Any recommendations?

I have pass-through storage on a 5th wheel to store it when traveling


----------



## rc4u (Aug 19, 2020)

if you have a burner already for scalding chickens or deep frying turkeys or a grill i use mine all time. camping we put it on the fir ring n move coals appropriately.. and on my gas range i works great just heat slow..   https://www.campchef.com/cooking-systems/16-inch-cooking-system-accessories/griddle-16-1-burner.html    ...
i have the grill box n griddle n shelves.  not the system     https://www.campchef.com/cooking-systems/16-cooking-systems/guys-pro90x-package.html    .. oh they have big griddle also


----------



## rc4u (Aug 19, 2020)

we can and butcher chickens n geese and PARTY. so the 30 grand btu burners are great..  sturgis for 75th we cook for all at our group. with there help of course n at campgrounds ect. i love to cook with help of course.. i have a 30 foot propane hose from my bulk tank on coach..


----------



## h8that4u (Aug 19, 2020)

22
					

24,000 BTUs of Heat from Two H-Style Burners 339 Sq. Inch Heavy-Duty Cooking Surface Rolled Carbon Steel Griddle Top Two (2) Adjustable Heat Controls with Built-in Igniters Integrated Grease Management System Adjustable-Height Rubber Feet for Stability on Uneven Surfaces Uses a 1 lb. Propane...
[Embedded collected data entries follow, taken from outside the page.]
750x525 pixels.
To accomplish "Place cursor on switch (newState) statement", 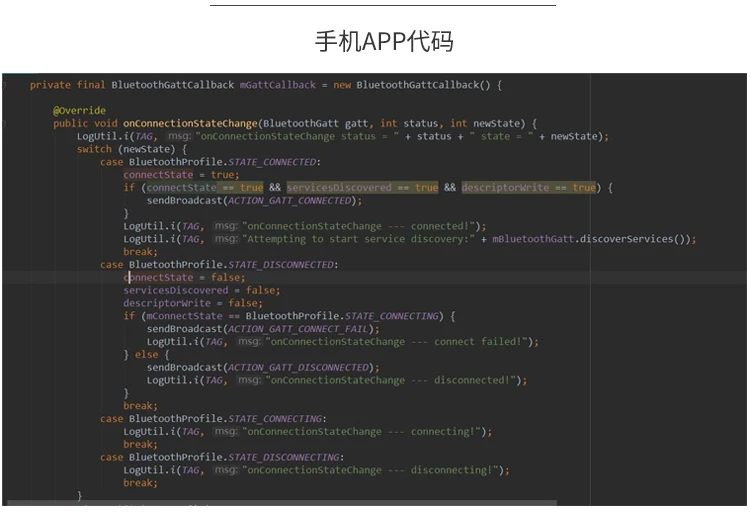I will [x=131, y=149].
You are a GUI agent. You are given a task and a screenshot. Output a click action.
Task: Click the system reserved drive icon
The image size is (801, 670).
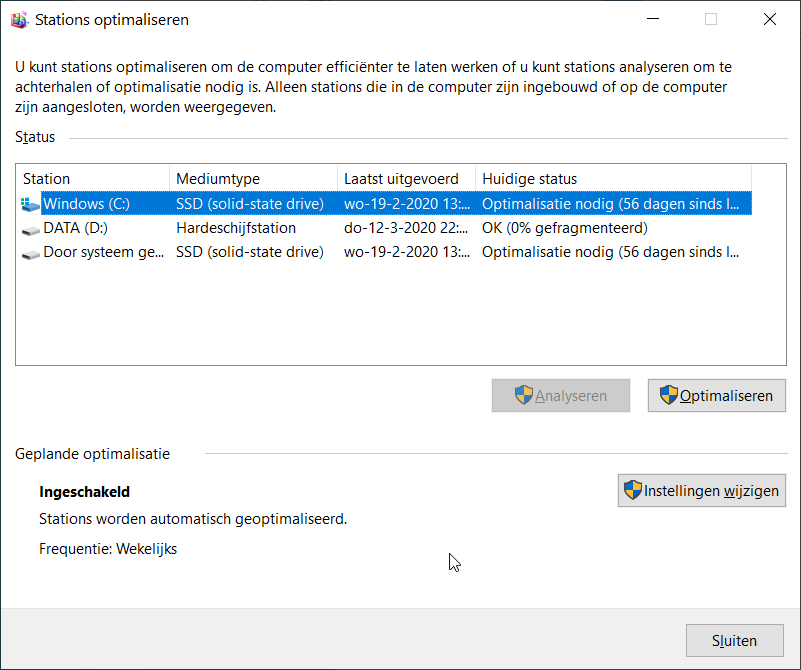(x=31, y=254)
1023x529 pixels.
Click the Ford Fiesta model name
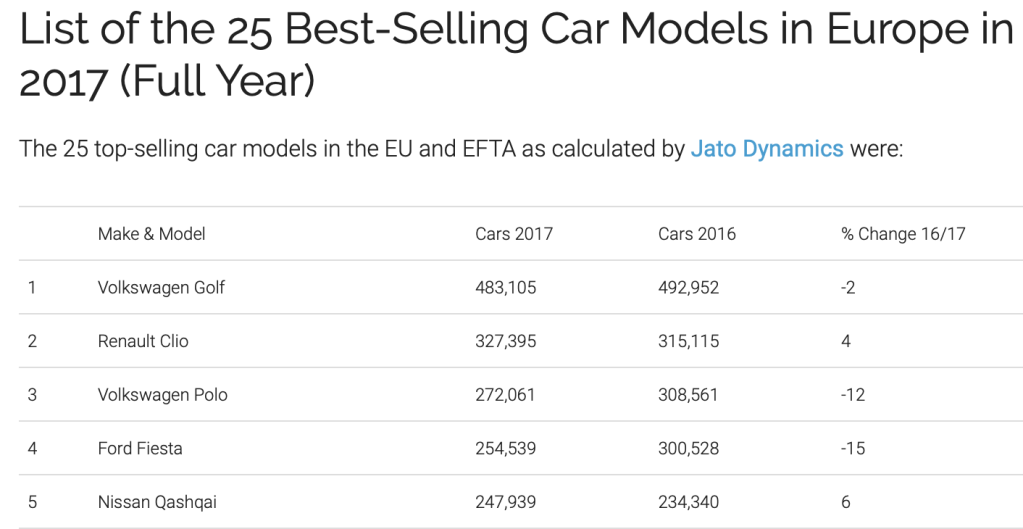[x=140, y=448]
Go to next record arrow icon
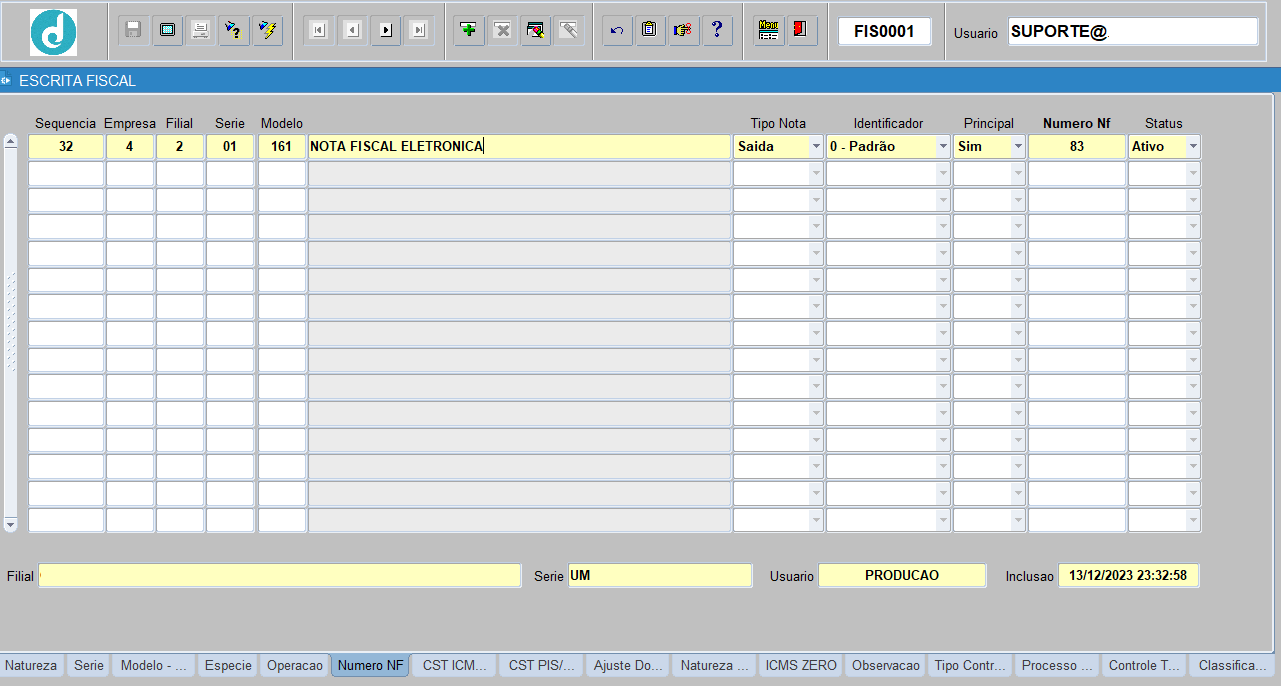 [x=386, y=30]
					blackstoneproducts.com


----------



## Central PA Cowboy (Aug 19, 2020)

Blackstone FTW!


----------



## Steve H (Aug 20, 2020)

I'd recommend the BlackStone 22". I have one. And like it a lot. Heats up fast and cooks evenly thanks to the twin H style burners.


----------



## sawhorseray (Aug 20, 2020)

Steve H said:


> I'd recommend the BlackStone 22". I have one. And like it a lot. Heats up fast and cooks evenly thanks to the twin H style burners.
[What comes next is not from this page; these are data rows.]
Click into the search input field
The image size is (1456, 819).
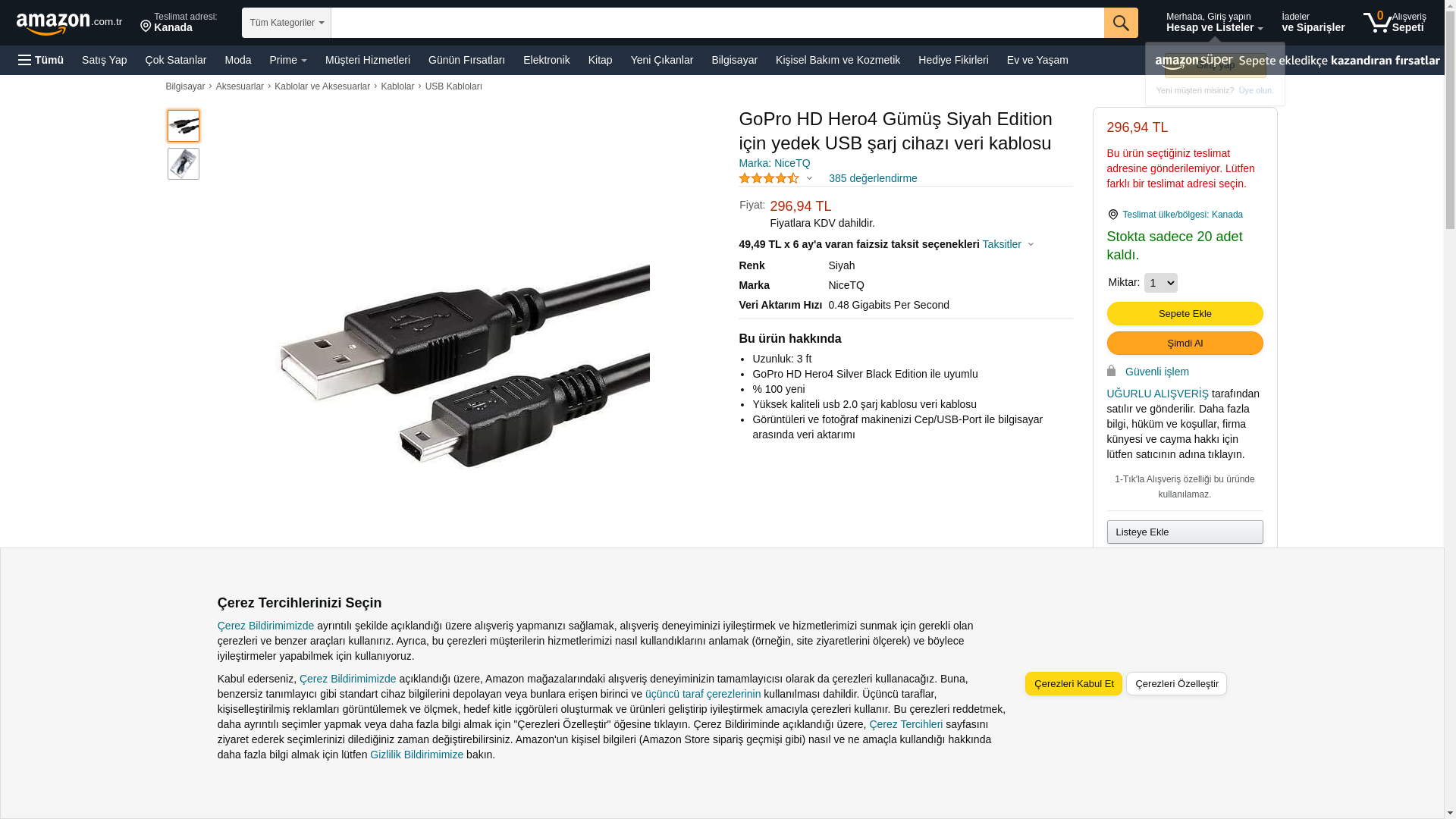pyautogui.click(x=717, y=23)
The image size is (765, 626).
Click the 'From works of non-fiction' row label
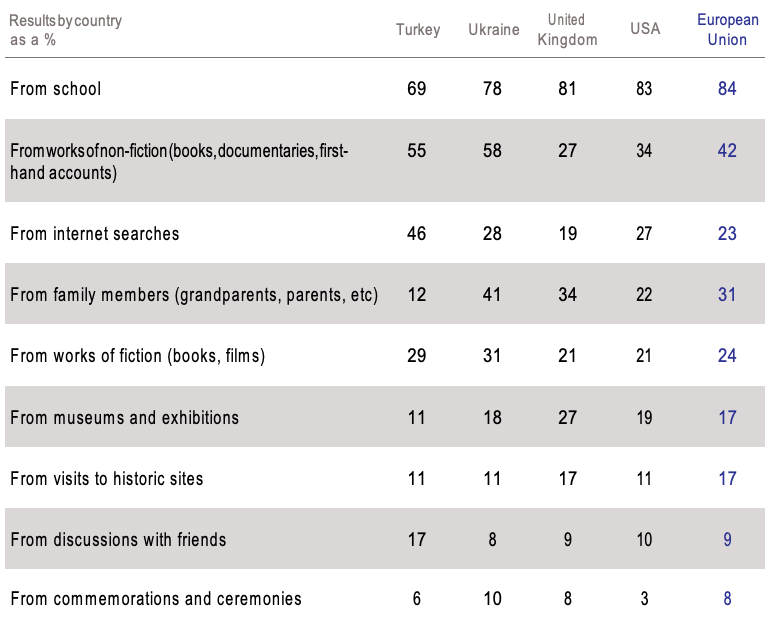180,161
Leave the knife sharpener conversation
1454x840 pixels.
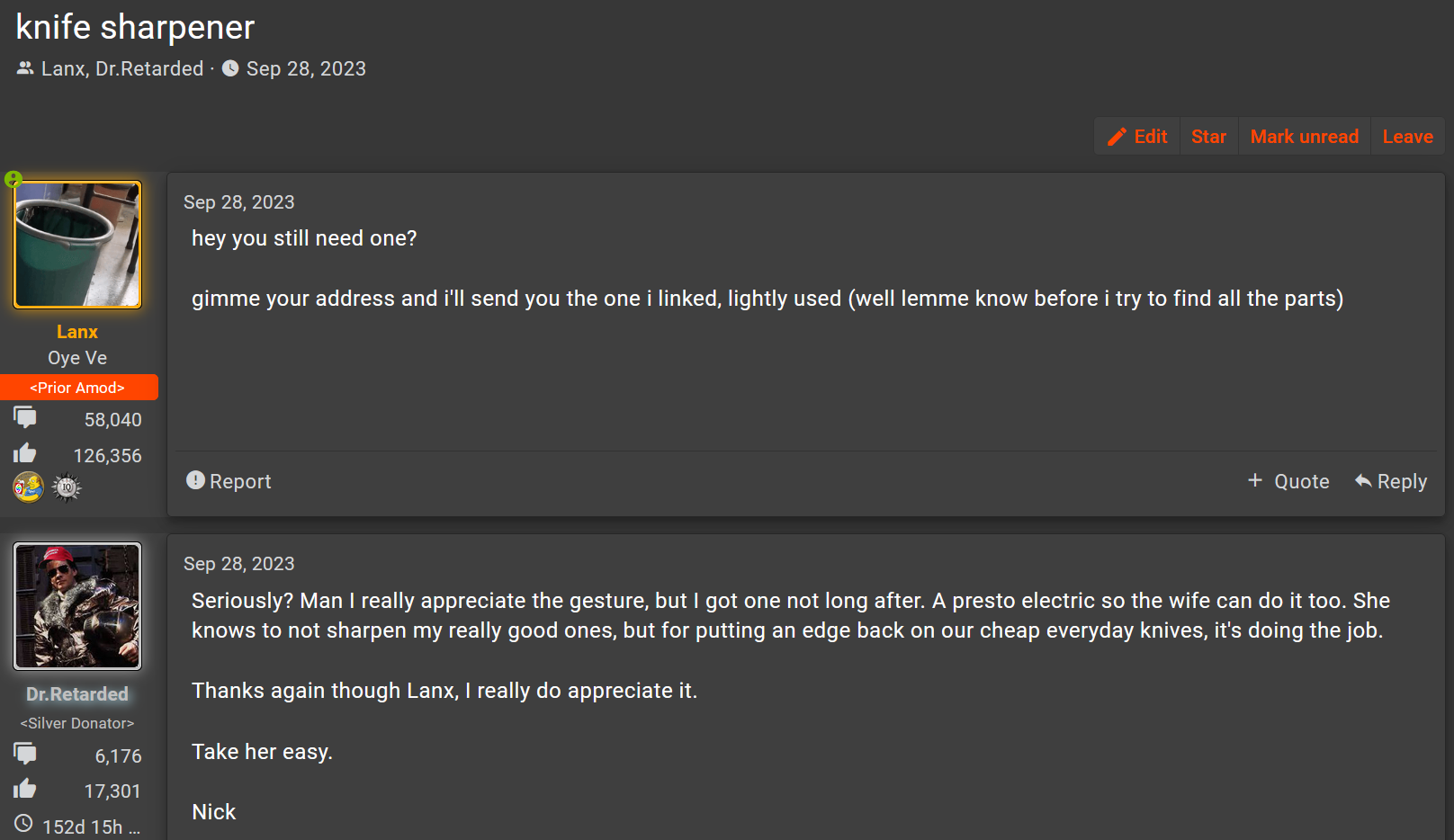tap(1407, 137)
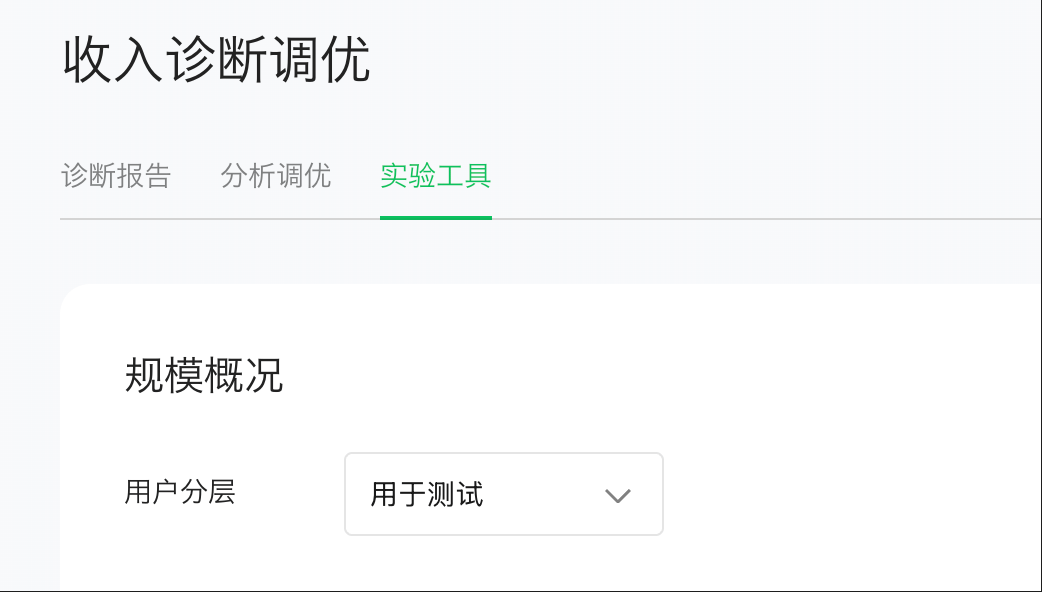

X-2 here, I've got one and love it! RAY


----------



## mrad (Sep 20, 2020)

I have a question for those of you with the blackstone 22" griddle. I was ready to order it the other day and noticed it was only 12,000 BTU's with about half the cooking surface of the four burner that puts out 60,000 BTU's. For those with the 22", do you feel you have enough BTu's to heat up quickly? The 28" puts out 30,000 BTU's. this has me a bit concerned.


----------



## sawhorseray (Sep 20, 2020)

It's got 24,000 BTU's, not 12. It heats up very fast and I know for myself and a couple of other guys that own them we end up doing all our cooking on the flattop turned down as low as it will go after it's heated up. They are great to have and very versatile, cooks evenly throughout the surface of the griddle. I highly recommend getting the adapter hose so you can run 20 pound tank. RAY



24,000 BTUs of Heat from Two H-style Burners
339 sq. inch Heavy-Duty Cooking Surface
Rolled Carbon Steel Griddle Top
2 adjustable Heat Controls with Built-in Igniters
Integrated Grease Management System
Adjustable Height Rubber Feet for Stability on Uneven Surfaces
Uses a 1 lb. Propane Bottle (not included) or a 20 lb. Propane Tank with the Propane Adapter Hose with Regulator (not included)
Fuel type: Propane
Box Dimensions--25.4" L x 20.67" H x 8.66" W, 35 LBS
Assembled Dimensions--22.5" L x 9" H x 19" W, 32 LBS


----------



## mrad (Sep 22, 2020)

I was able to find a 22" with hood cover, stand, and Propane adaptor hose at my local Walmart yesterday for $175. I think I'm set. Thanks for all the info.


----------



## Steve H (Sep 22, 2020)

mrad said:


> I was able to find a 22" with hood cover, stand, and Propane adaptor hose at my local Walmart yesterday for $175. I think I'm set. Thanks for all the info.


Great! If you could give us some feedback on the stand. We would appreciate it. I made a cart for mine after I read some reviews saying the stand wasn't very stable. If I hear differently I would still like to get one for when I take it on a picnic.


----------



## Cattoon (Sep 22, 2020)

I purchased the adventure ready 22 about a week or so ago. Stand is sturdy enough for cooking I don’t have any issue with it. I’ve cooked burgers and peppers and onions, did blackened fish night before last and yesterday  morning did bacon and blueberry pancakes.  Mine gets plenty hot, I cooked yesterday morning with it set to low and just let it preheat until infrared thermometer showed 350 to 375 or so.


----------



## mrad (Sep 23, 2020)

I agree with Cattoon. I set the griddle up last night and it seems plenty sturdy to cook on if you have firm ground. Assembling the base was a bit of a hassle to get the legs leveled, but very doable. I considered using a portable folding workbench, but decided against it as I do like the foot holders that the base has for the cooktop.


----------



## Steve H (Sep 23, 2020)

Thanks for the feedback! I think I'll snag one if I see a decent deal on one.


----------